*Exercise objective*
Word for word, copy the lines beginning at the one with "Pick the 540p video format" and ending at the last line below; pictures stay out.

*Dataset entries*

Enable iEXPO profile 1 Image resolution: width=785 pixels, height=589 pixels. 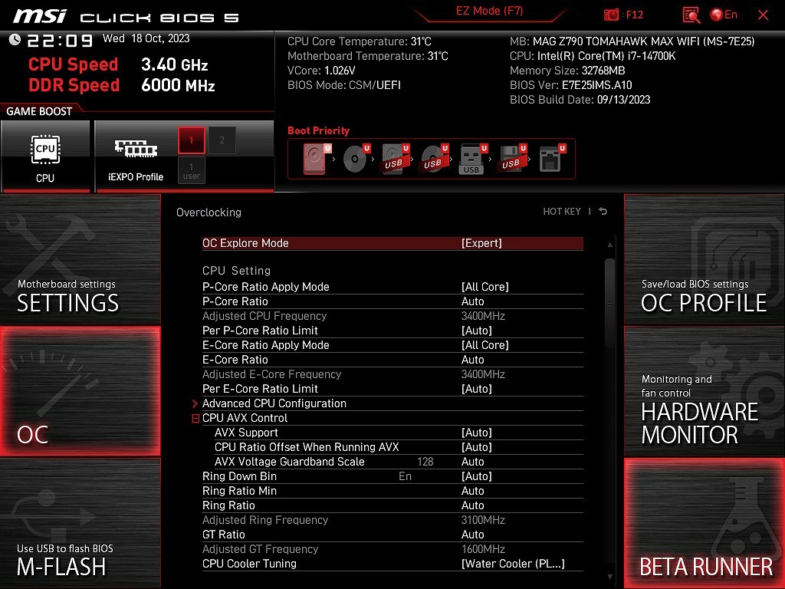(x=191, y=140)
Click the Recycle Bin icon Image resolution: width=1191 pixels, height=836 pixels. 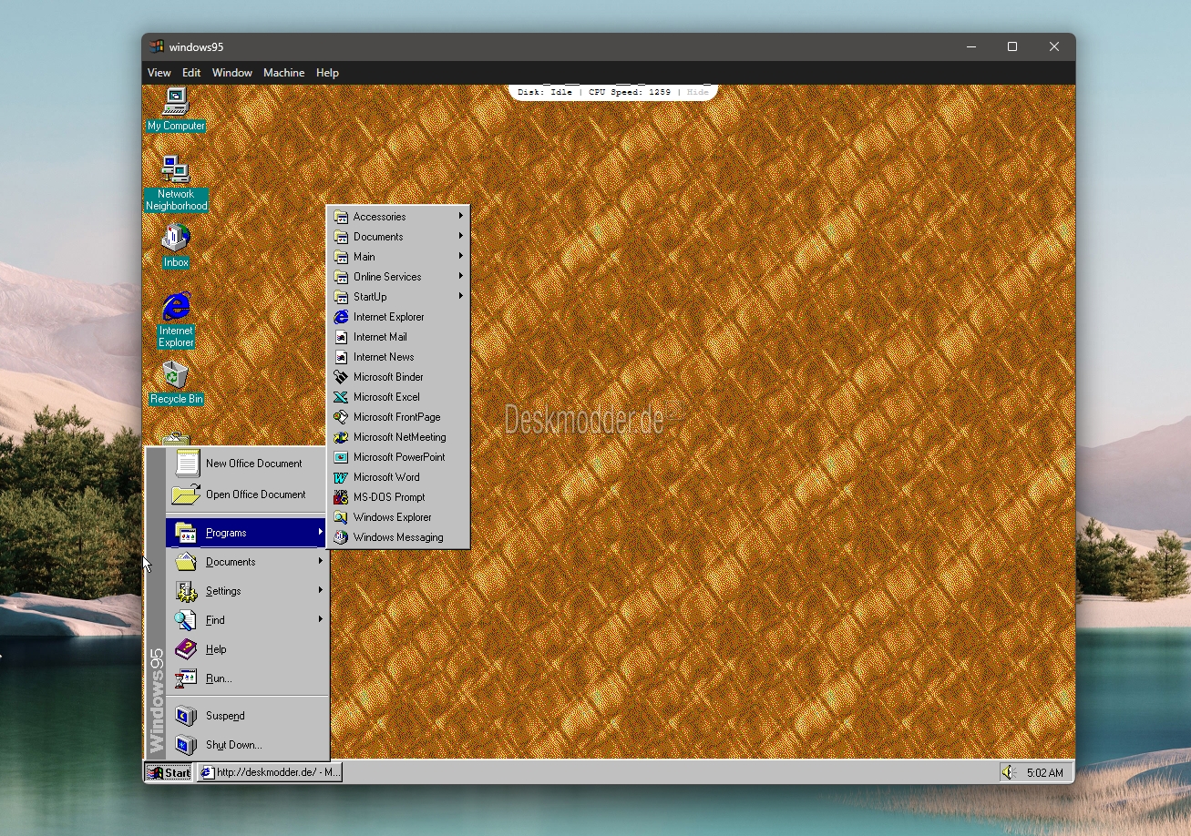point(176,382)
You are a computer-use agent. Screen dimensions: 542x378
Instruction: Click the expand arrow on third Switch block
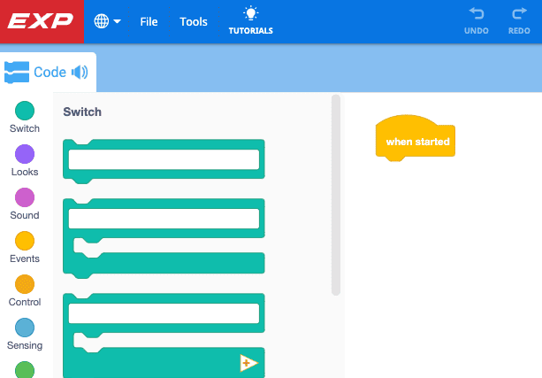point(248,363)
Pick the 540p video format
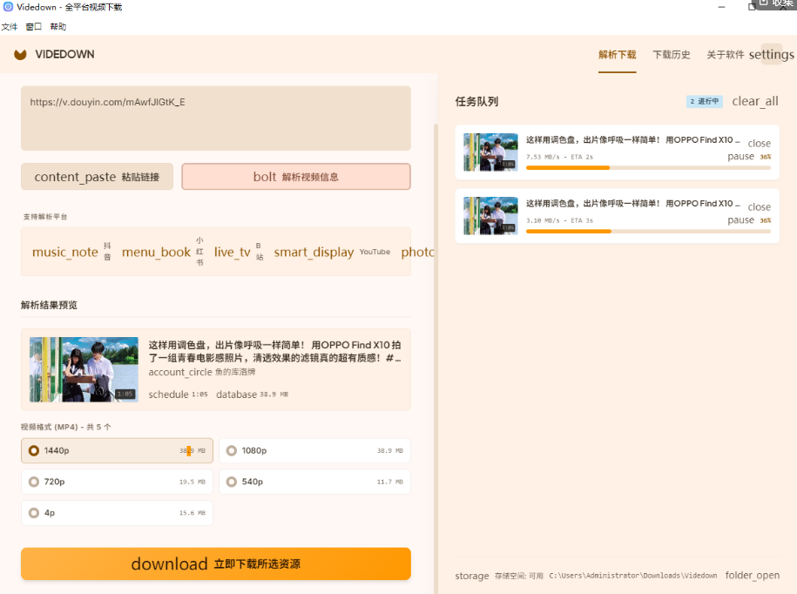 314,482
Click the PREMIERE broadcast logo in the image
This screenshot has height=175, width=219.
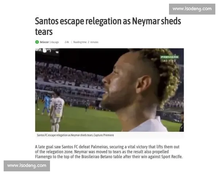click(x=169, y=57)
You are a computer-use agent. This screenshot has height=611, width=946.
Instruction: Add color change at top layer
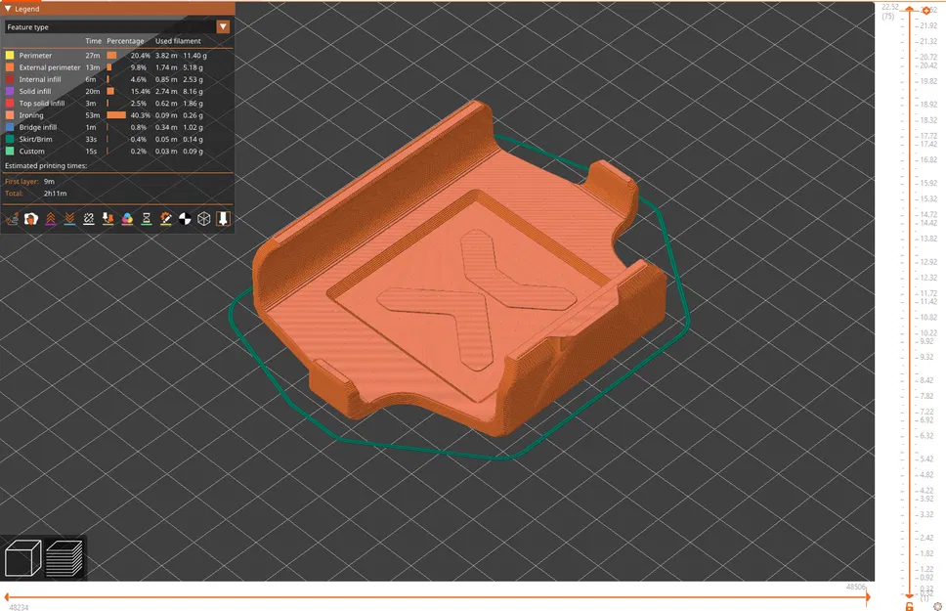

*Reply*
Pick the 540p video format
 314,482
Click the PREMIERE broadcast logo in the image
This screenshot has height=175, width=219.
click(x=169, y=57)
You are a computer-use agent. This screenshot has height=611, width=946.
Instruction: Add color change at top layer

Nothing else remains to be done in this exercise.